### MATERIAL PROVIDED
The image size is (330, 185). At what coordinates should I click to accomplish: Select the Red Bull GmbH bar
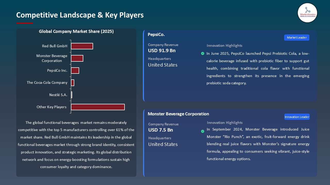[x=82, y=46]
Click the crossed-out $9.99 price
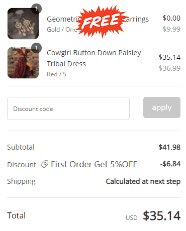This screenshot has width=186, height=231. click(x=171, y=29)
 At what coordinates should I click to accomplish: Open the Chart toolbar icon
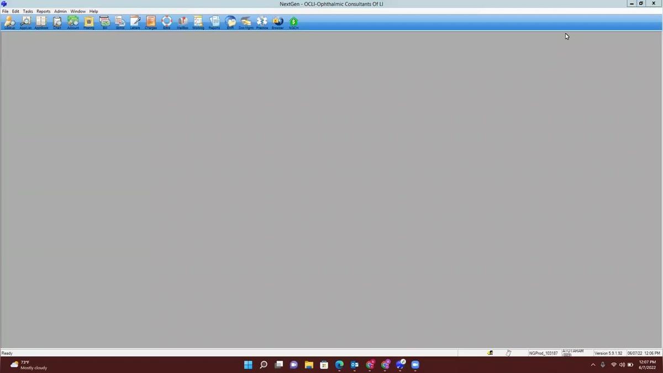(x=57, y=22)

### ACTION ITEM
Any picture in the material is to be left out, and everything else is to be retyped as is.

### EXERCISE RESULT
The image size is (330, 185). At what coordinates should I click to accomplish: Select the Red Bull GmbH bar
[x=82, y=46]
Click the crossed-out $9.99 price
This screenshot has width=186, height=231. click(x=171, y=29)
 At what coordinates should I click to accomplish: Open the Chart toolbar icon
(x=57, y=22)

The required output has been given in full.